Around 3 AM, I ran across a friend’s link to “We Were Emergencies”, by gyzym, a fanficcer of some note. (Short form: post-The Avengers, Hawkeye and Black Widow work through their PTSD; NC-17, trigger warnings, you know the drill.) (Insert obligatory “I don’t usually read fanfic, but when I do” here.)
My short review: not really knowing these characters from anything but the movie, which I’ve seen exactly once, Natasha seems spot-on and Hawkeye talks too much. In some of the sex scenes, way too much. It could do with less sex, honestly, though I recognize its purpose, but anyway, y’know, fanfic, right? I feel like the plot should feel overdone but it still works, the author sells it well, and, well, the trust issues… I can relate to. I found it worth reading. And you don’t usually see most characters from most superhero movies turning up in fic as subby men or genuinely dominant women and legitimately believe it’s in-character for their canon character, it’s a nice change.

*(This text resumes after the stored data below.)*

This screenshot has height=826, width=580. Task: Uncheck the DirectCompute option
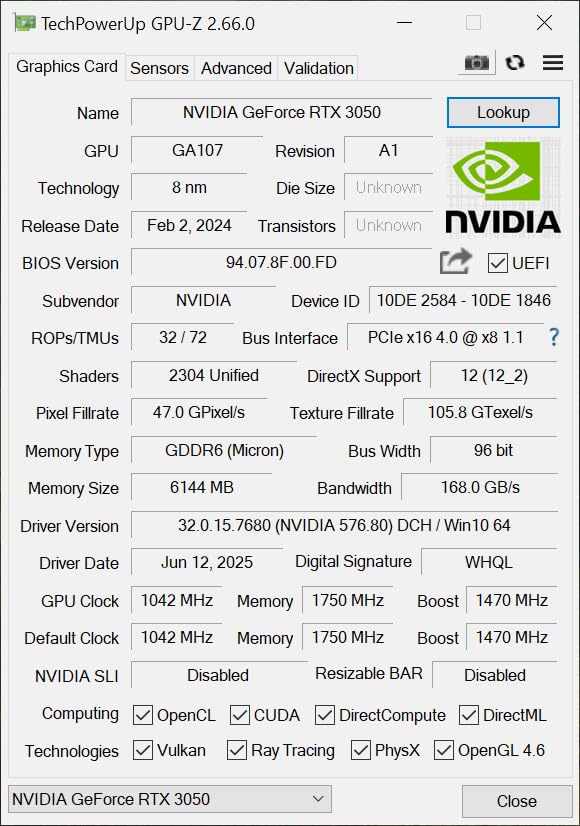point(323,715)
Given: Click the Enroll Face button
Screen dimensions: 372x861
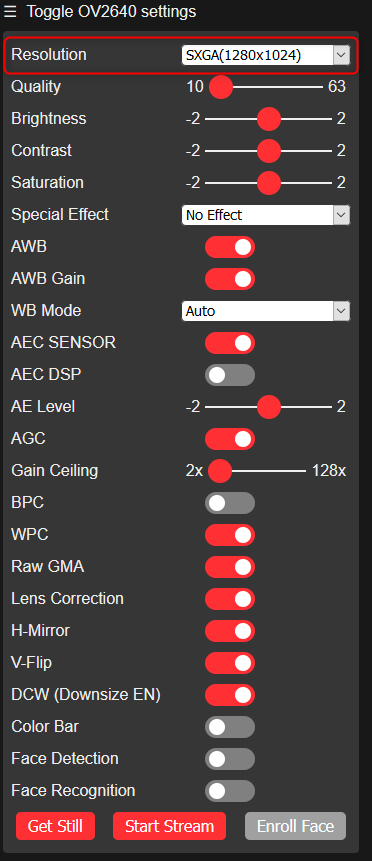Looking at the screenshot, I should (296, 826).

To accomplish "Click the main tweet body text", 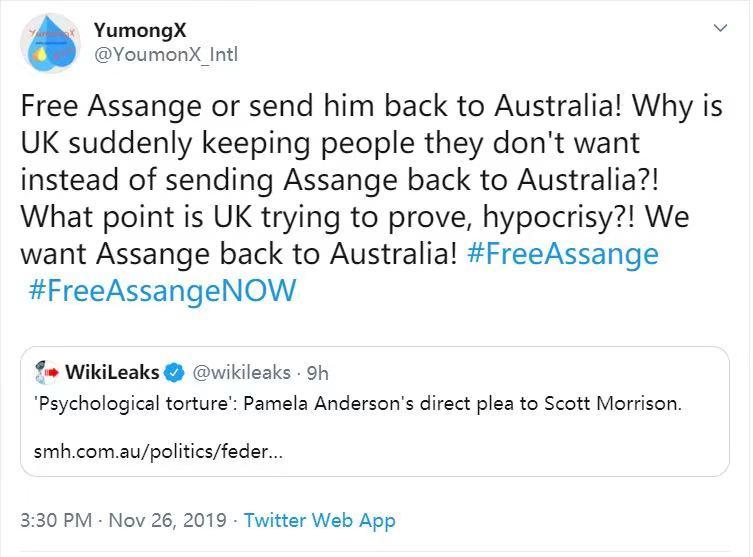I will click(371, 198).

In the chaos, in the wreck they’ve both been stumbling through, he’d almost forgotten this–her psychotic competitive streak and how unabashed she is about it, the way she’s just a few shades too harsh to be beautiful when she’s really at home. Natasha is a dozen people at any given moment, but underneath all that, she’s this, a little arrogant and a lot condescending, trusting not enough and far too much by turns, shining so bright that she’s blinding and scalding at once.
Around 4 AM I finished it and found, doing up some dishes, that I was basically writing something someone had mentioned to me earlier in the day. Maybe it will show up here at some point.
Around 5 AM I finished that and sent it off and what do you know the next thing on my friends list was “Loathly” and goddamned if it wasn’t about the same damn thing we’d all been writing about.
I cannot tell you if it’s good, because it may not be. It was painful to write, and I can’t say I enjoyed doing so, and I didn’t feel like I fit back into my skin quite right afterwards.
Still, I think I feel on some level that if I throw it at the blog, I can be done with it, and rather like having your ears finally pop after a plane flight, I will fit between my skull bones properly again, and need not worry about it anymore.
If you are fond of trigger warnings, take a handful from the bowl.
There I am, staring at the water.
And now here I am, telling you all about this.
I’m tempted to keep going, find myself a cup of instant coffee made drinkable with too much sugar and push on, keep riding that line of exhaustion until I finish that story or fall over, whichever comes first. Or it’ll catch me before I can even get up to get the coffee. We’ll see.